TASK -> From the line containing "Open Support type ellipsis settings button" down to the final line of the entries below, quote every line verbatim. Exclude pictures.

INPUT ->
= = = = = = =

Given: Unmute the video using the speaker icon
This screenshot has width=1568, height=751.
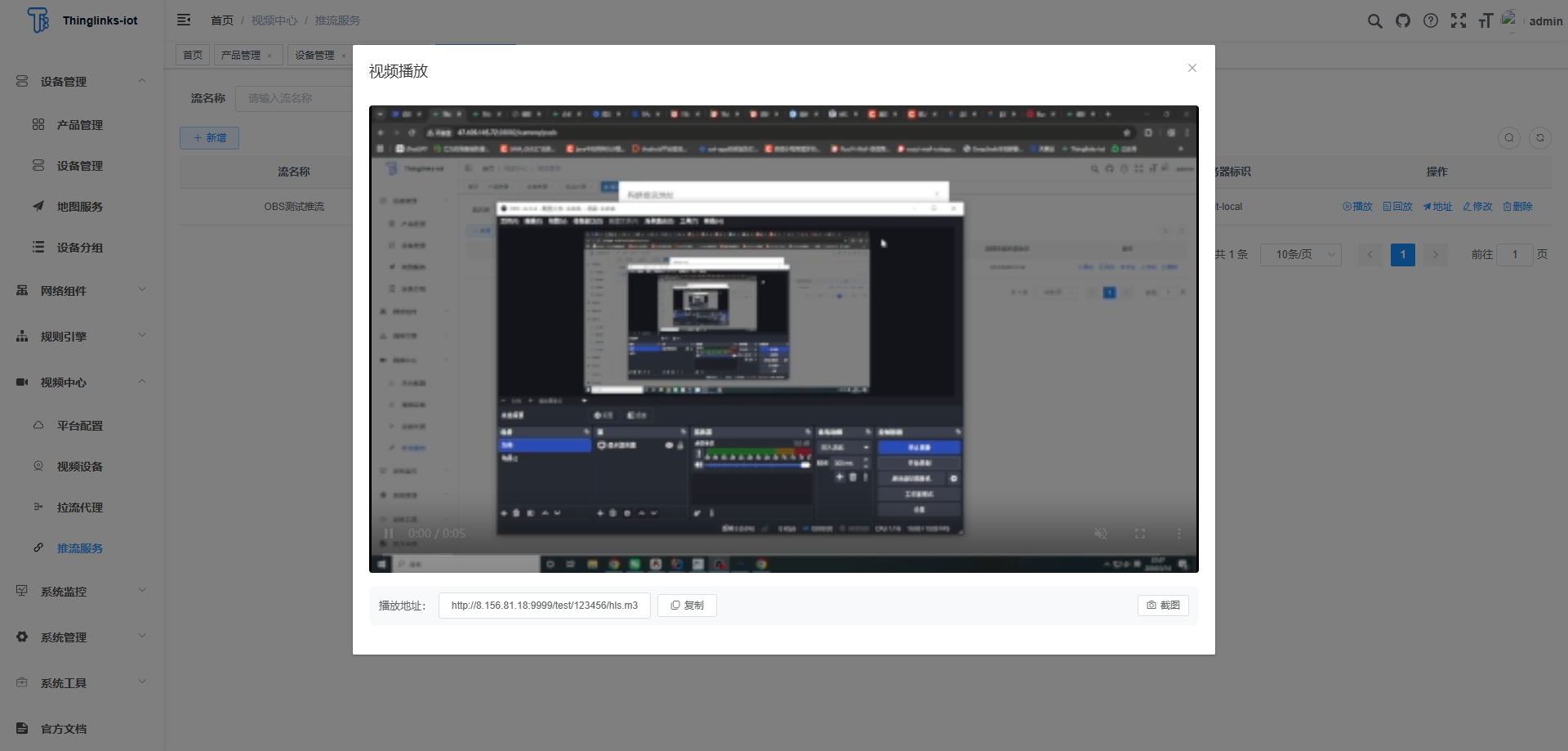Looking at the screenshot, I should click(x=1101, y=534).
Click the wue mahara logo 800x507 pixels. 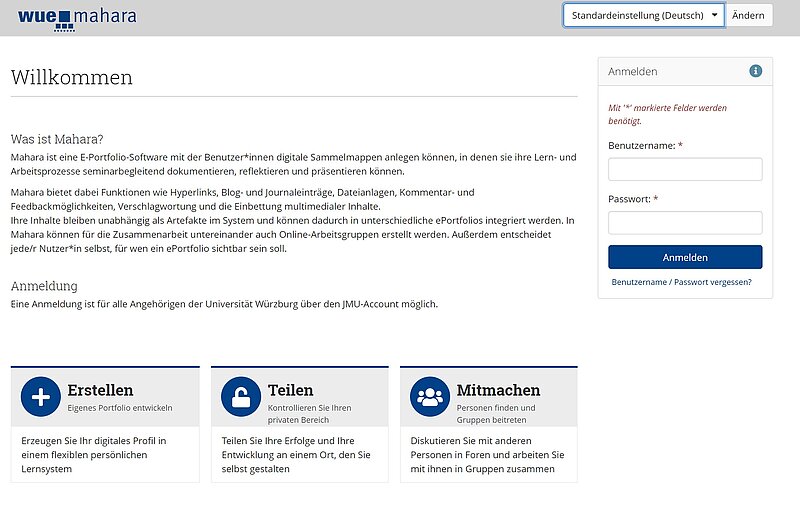pos(77,16)
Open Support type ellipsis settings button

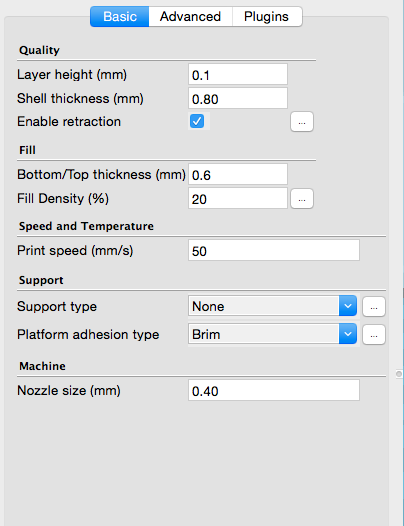374,306
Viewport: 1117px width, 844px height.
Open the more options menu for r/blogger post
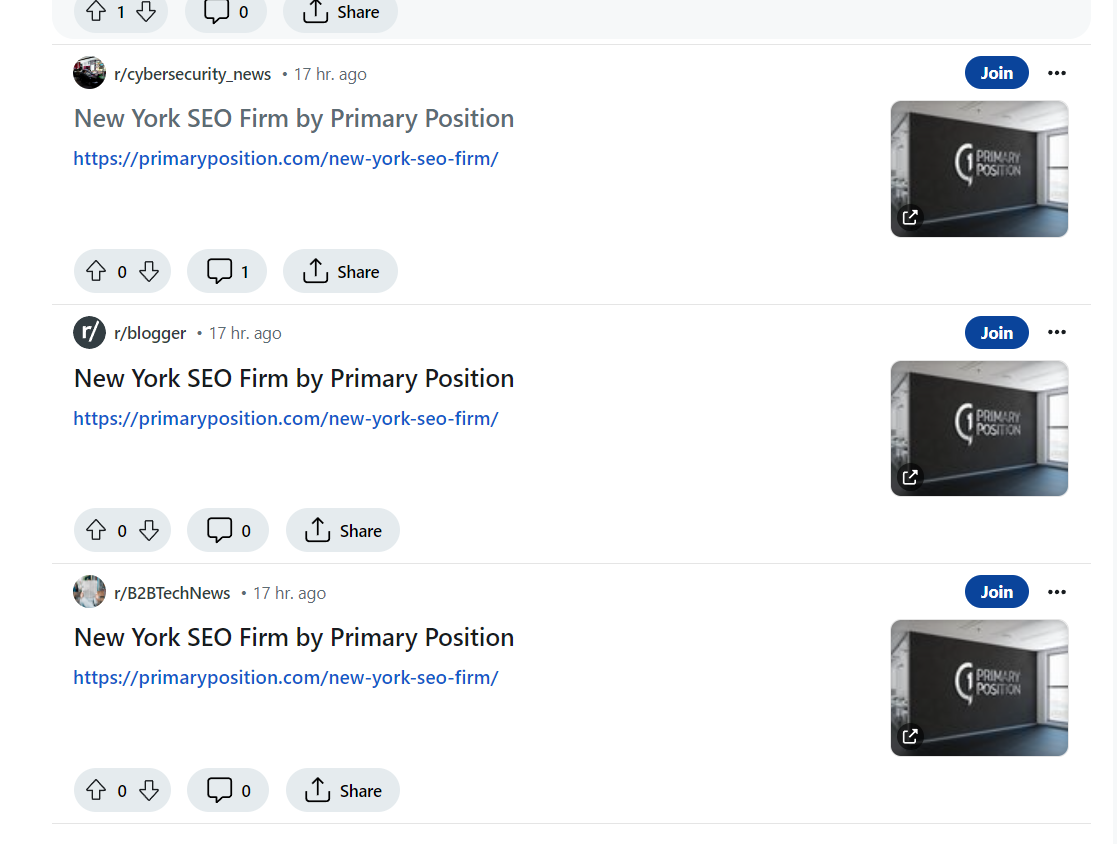(1056, 333)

= = = = = = =

EXERCISE RESULT ->
Open Support type ellipsis settings button

374,306
Viewport: 1117px width, 844px height.
Open the more options menu for r/blogger post
(1056, 333)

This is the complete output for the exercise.